Thursday, March 11, 2010

L3C Crowd Fools NPR; Cooperative Movement Ignored Again

There is often a difference between what’s true and what some folks just want to be true – and that contract was on vivid display during NPR’s Morning Edition on March 9.

Reporter April Dembosky and her editors accepted at face value some highly questionable assertions by proponents of so-called Low-Profit Limited Liability Corporations (L3Cs). Authorized under Vermont law as well as the law of several other states, LC3s are supposed to be a hybridization of non-profit corporations and for-profit limited liability companies (LLCs). It’s basically heads-I-win-tails-you-lose public policy for so-called ‘social entrepreneurs’ who want the law to treat them like nonprofits unless and until they start making a lot of money, in which case they can shed their low-profit status and act like every other profit-maximizing firm.

According to NPR, “right now, businesses can be either for-profit companies or nonprofit organizations. The law doesn't recognize a corporate form that falls in between.” As authority for these propositions, Morning Edition cited California attorney Todd Johnson.

Though NPR doesn’t mention it, Johnson is a partner with a huge global law firm known as Jones Day. (Here’s a few highlights from the Jones Day client list: Abbott Labs, Bank of America, Chevron, PepsiCo, Pfizer, JP Morgan, and Verizon. According to the Firm’s web site, Johnson's big client is SunPower, builder of the world’s biggest solar power project (and a publicly traded, traditional business corporation with $2.6 billion in assets and $450 million in annual sales as of September 2009)).

It appears that Attorney Johnson is so busy representing, according to the bio on his firm’s web site, “founders, investors, and companies pursuing renewable energy solutions, impacts on sustainable growth, energy efficiency, energy optimization, corporate governance transparency, and those pursuing "for-benefit" models,” that he simply doesn’t realize that there is, in fact, a legally recognized corporate form that “falls in between” for-profit and nonprofit. It’s called the cooperative.
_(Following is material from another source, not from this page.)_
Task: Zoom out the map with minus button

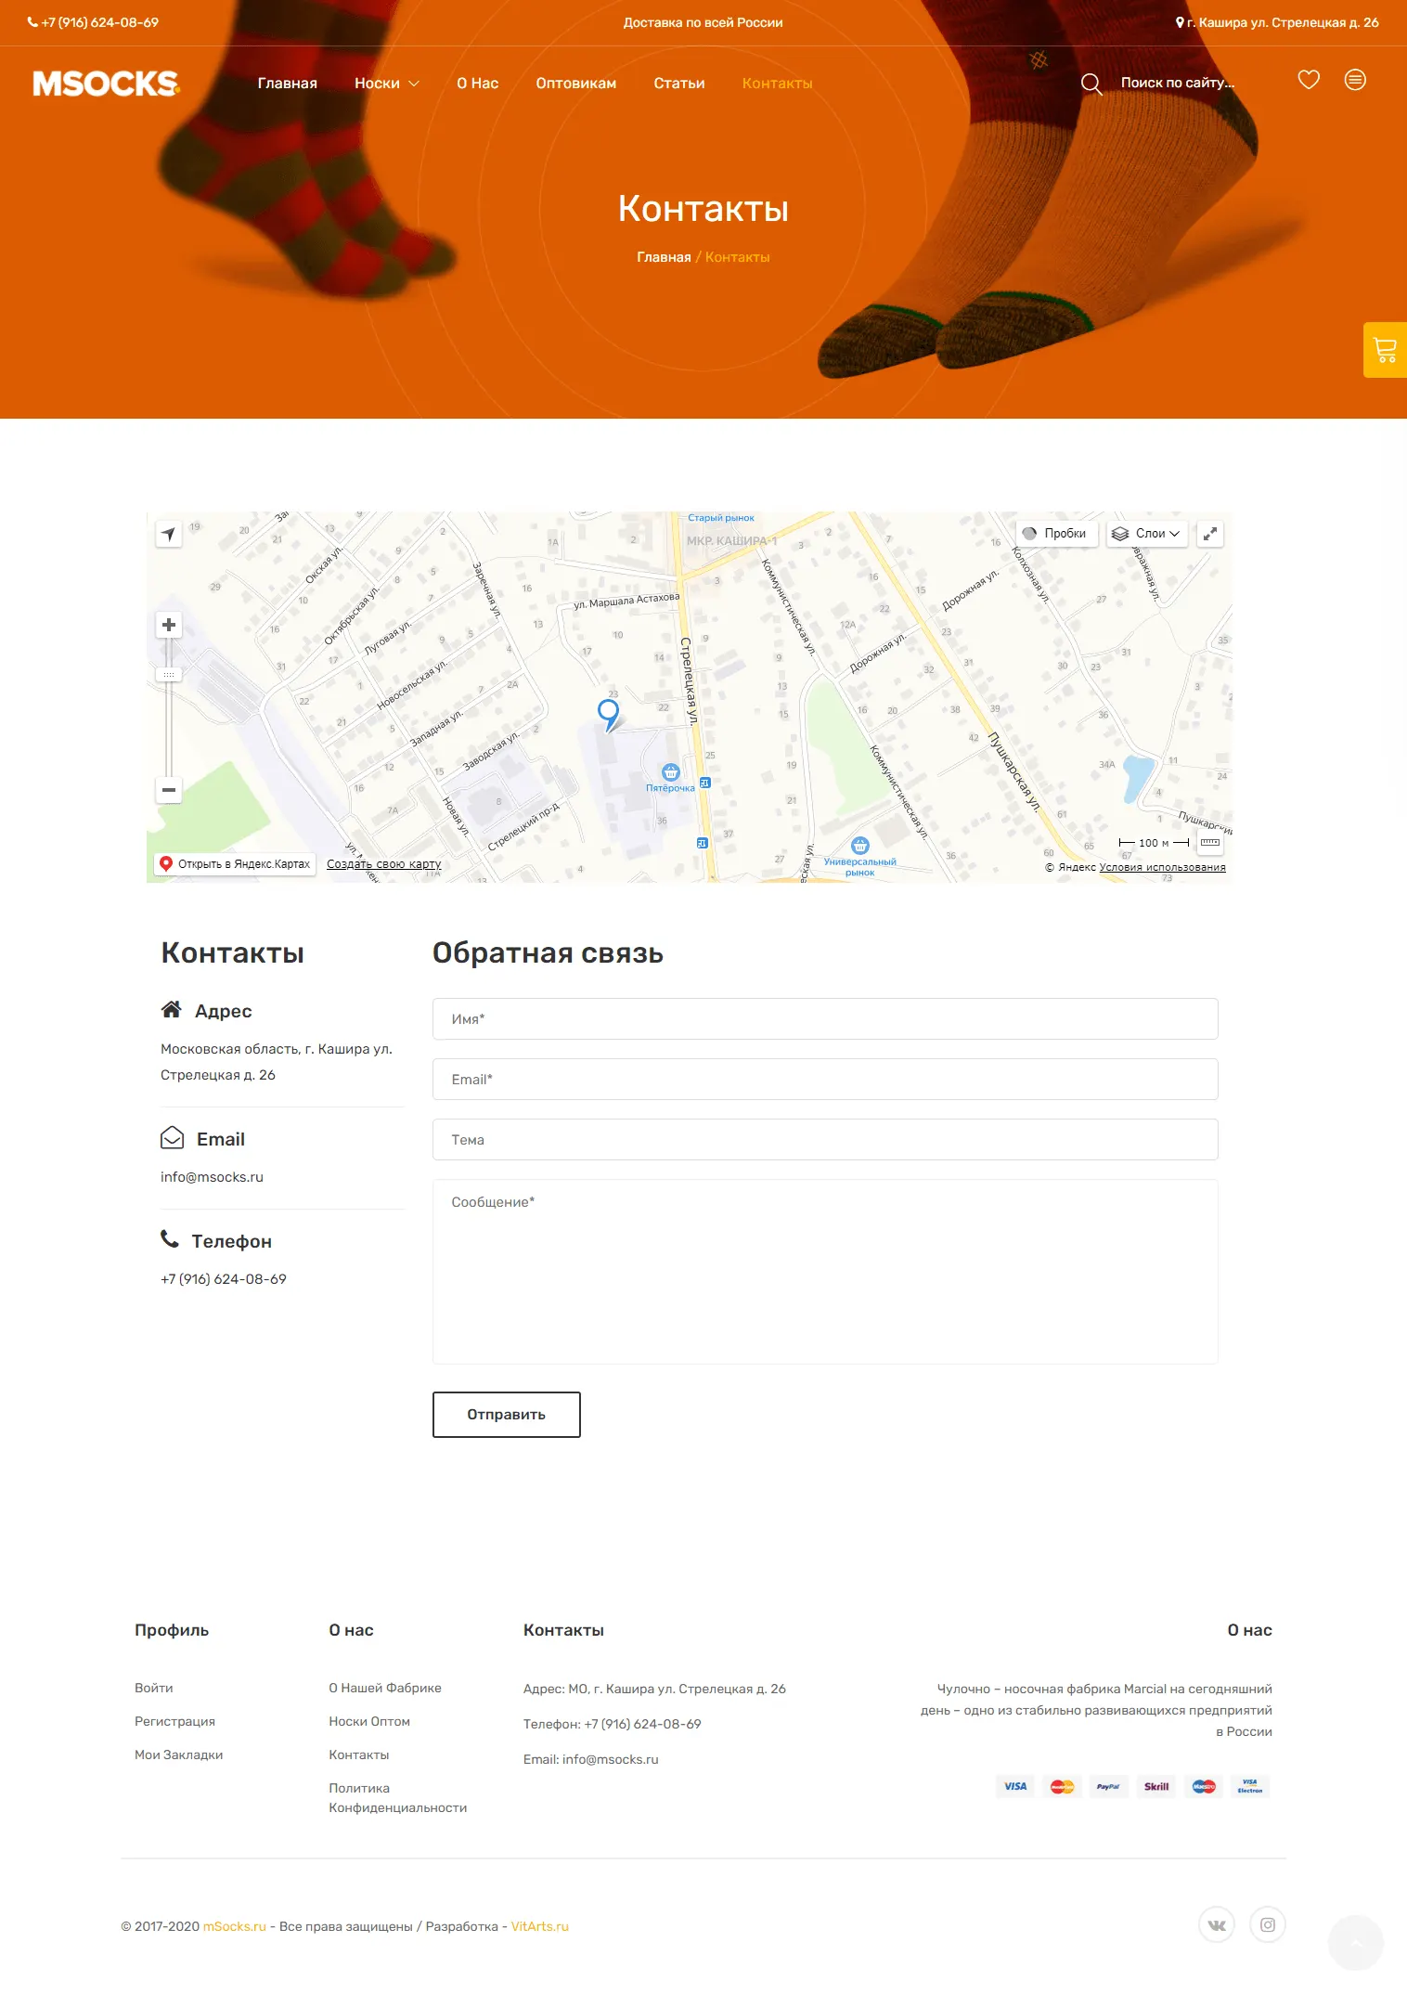Action: point(169,790)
This lack of awareness on Johnson’s part – and that of NPR – would be understandable if cooperatives were some obscure phenomenon limited to owners of Grateful Dead t-shirts and their loved ones. But, in fact, cooperatives are responsible for wiring up 71 percent of the continental U.S. for electric service. Cooperatively organized banks (i.e., credit unions) are the only banking sector that didn’t suffer a meltdown in 2008 and nearly take the entire U.S. economy down with it. Cooperatives are a bulwark of the U.S. agricultural sector – ever heard of Ocean Spray, Land o’ Lakes, Cabot, Organic Valley, and Sunkist? These are cooperatives. Associated Press is a cooperative. Housing cooperatives provide 1.5 million homes in the U.S. Food co-ops invented the natural foods industry. Altogether, according to the web site www.go.coop, 47,000 co-ops in the United States serve 130 million people.
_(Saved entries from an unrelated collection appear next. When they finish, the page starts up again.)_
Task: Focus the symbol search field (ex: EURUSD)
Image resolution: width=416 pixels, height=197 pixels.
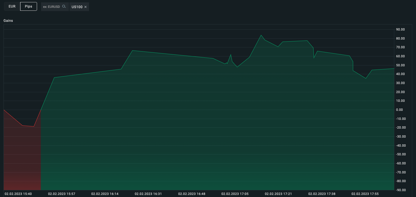Action: click(x=55, y=7)
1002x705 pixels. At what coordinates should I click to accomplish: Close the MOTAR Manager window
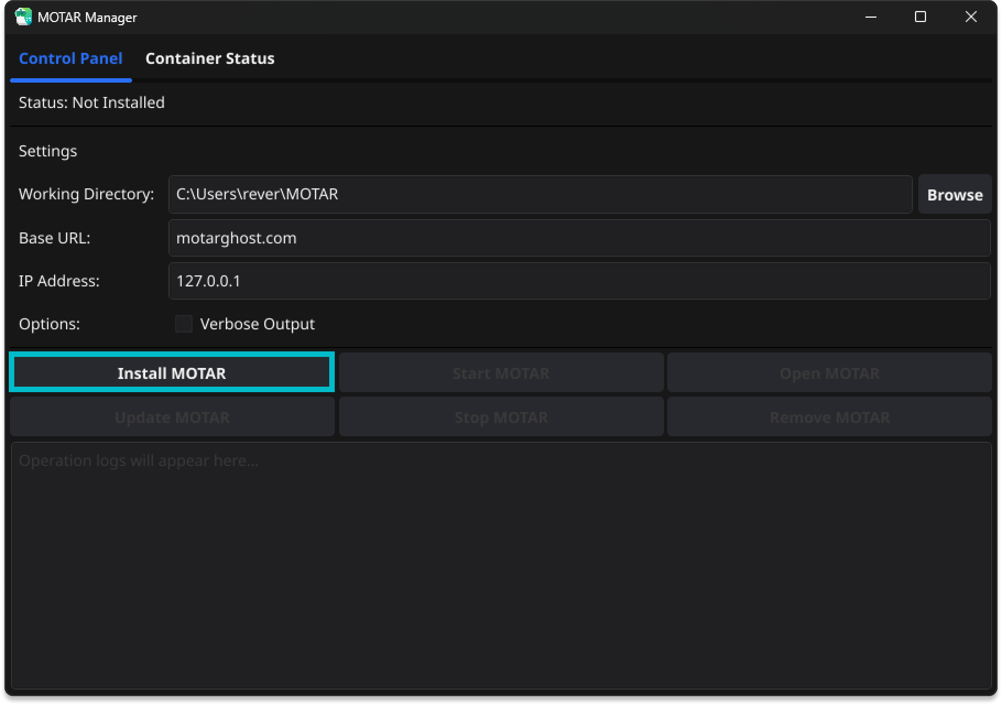coord(971,17)
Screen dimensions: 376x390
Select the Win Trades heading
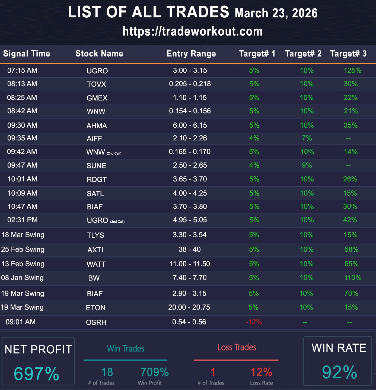coord(126,348)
Attention Todd Johnson and NPR — that’s 43 percent of the U.S. population, all enjoying the benefits of true social entrepreneurship as provided by entities duly organized under applicable state law as neither nonprofit nor for-profit.

The typical plot line for those who tout L3Cs, “social entrepreneurship” and other euphemisms for profit maximization quickly moves to Ben & Jerry’s. So, too, with NPR – which bought the enduring myth that Ben & Jerry’s was a groovy little Vermont company that (1) was compelled to offer its shares publicly in order to remain viable and reach its potential as an avatar of corporate responsibility, and (2) was forced by evil yet enduring principles of corporate law and fiduciary responsibility to accept a buyout offer from Unilever, a monolithic food conglomerate based in Europe.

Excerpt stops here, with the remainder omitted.